The hygiene mythbuster

13 October 2014

This issue Seán Derrig, scientific director at Chemex International, explains why we have have more to fear from mosquitos than Ebola

We’re all used to media hysteria about ‘new’ plagues. While SARS, H1N1 and MERS–CoV all generated their fair share of fact-free headlines if you want real top-notch ill-informed panic, Ebola is in a class of its own. Derrig’s Law states the more overexcited the reporting the less perilous the organism. And so it is with Ebola. It’s wreaking havoc in West Africa but it’s still not a candidate for a global pandemic.


But viral haemorrhagic fevers (VHFs) such as Ebola, Marburg, Lassa and Hanta do hit a nerve in the public consciousness probably due to their superficial resemblance to zombie plagues where the mere touch of someone infected spreads exponentially and a couple of airline flights later you have a global pandemic. Yes, Ebola is a ghastly, often fatal ‘Category 4’ organism, which means there is no effective prevention or treatment and if it gets into the community it can spread rapidly.

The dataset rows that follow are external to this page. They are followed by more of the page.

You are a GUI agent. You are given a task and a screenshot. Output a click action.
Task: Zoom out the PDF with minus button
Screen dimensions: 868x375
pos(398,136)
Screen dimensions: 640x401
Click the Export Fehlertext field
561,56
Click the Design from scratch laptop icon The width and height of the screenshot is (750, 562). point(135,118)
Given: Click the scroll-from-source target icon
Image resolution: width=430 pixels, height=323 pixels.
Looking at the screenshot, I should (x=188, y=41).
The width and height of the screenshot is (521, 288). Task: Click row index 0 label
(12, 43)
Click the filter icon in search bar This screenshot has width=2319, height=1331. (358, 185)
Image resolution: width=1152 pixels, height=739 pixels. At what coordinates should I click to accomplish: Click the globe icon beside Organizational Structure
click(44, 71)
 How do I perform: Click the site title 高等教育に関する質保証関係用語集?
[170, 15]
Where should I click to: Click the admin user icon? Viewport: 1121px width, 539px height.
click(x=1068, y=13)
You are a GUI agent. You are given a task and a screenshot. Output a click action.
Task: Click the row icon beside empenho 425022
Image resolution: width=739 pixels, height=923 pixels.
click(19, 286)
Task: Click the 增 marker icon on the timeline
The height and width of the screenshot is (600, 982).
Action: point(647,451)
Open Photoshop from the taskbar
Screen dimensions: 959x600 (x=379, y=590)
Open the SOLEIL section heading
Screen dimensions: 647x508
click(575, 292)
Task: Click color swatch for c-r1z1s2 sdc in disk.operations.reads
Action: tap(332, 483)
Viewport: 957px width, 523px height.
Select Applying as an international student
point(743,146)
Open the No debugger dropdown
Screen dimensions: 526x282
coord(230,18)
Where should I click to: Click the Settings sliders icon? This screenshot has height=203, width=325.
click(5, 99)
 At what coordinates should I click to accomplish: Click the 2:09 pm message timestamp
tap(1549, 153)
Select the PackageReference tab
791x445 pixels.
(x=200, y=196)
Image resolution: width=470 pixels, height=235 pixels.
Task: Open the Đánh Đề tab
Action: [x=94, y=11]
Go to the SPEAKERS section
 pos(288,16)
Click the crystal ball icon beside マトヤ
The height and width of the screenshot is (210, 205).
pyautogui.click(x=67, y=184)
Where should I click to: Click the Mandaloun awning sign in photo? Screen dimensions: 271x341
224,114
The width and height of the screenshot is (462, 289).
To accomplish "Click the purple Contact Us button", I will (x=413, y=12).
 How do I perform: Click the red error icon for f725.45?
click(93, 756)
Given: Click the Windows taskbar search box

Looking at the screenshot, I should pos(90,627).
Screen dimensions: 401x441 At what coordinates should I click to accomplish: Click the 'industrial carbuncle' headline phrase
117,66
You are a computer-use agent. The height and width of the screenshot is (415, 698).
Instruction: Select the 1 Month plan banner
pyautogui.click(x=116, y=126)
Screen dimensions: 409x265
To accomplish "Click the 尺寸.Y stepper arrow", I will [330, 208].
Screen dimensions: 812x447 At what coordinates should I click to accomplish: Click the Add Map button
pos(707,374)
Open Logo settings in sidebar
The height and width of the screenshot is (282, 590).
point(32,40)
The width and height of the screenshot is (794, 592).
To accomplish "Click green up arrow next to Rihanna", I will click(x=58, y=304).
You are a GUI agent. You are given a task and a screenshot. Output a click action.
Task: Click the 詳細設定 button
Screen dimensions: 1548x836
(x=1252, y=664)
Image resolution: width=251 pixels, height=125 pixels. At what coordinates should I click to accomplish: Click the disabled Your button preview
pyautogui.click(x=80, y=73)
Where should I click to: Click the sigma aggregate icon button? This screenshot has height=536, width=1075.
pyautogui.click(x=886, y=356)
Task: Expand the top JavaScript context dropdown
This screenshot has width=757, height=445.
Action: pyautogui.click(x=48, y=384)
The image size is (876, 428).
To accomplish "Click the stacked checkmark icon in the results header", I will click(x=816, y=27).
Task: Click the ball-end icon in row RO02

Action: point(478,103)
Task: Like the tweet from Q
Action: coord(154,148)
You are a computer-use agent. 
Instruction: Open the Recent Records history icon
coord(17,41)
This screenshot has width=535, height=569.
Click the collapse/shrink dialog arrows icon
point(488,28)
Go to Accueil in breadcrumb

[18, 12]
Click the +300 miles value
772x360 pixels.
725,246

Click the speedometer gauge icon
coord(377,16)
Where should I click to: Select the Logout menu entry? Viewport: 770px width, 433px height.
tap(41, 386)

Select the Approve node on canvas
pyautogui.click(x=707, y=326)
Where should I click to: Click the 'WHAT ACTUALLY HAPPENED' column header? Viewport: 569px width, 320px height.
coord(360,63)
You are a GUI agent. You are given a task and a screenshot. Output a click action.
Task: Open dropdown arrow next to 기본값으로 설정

But contagion and fatality do not a zombie plague make.


Ebola is actually pretty inefficient. It’s not contagious before symptoms appear and it’s spread via body fluids, not droplets (like flu or measles are) so you won’t get it from an asymptomatic carrier sneezing on a bus or an insect bite. Also, outbreaks of rapidly-fatal diseases tend to burn out quickly. We might see isolated cases imported into the UK but further spread is very unlikely.


This outbreak is spreading in Africa because sources are not isolated as they would be in the UK and local health infrastructure, education and awareness of basic hygiene are all shockingly poor. But it’s not just Ebola or ignorance that’s killing people. Healthcare workers are most at risk so fear has shut down much of the health system; clinics are closed and people are dying from what are usually entirely preventable causes.


To put Ebola in context its all-time death toll remains in the low thousands yet malaria kills 500,000 people a year in sub-Saharan Africa alone. TB kills 1.3 million. H1N1 infected 60 million and killed about 250,000 in a single season. A more concerning viral haemorrhagic fever is dengue which infects 50-100 million annually and kills over 20,000 – and it’s moving north with the Aedes mosquito as global warming opens up new habitats for it.

 

Half of all human deaths ever are due to mosquito-borne diseases. So don’t worry about sharks or zombie plagues – it’s the mozzies that are coming to get you.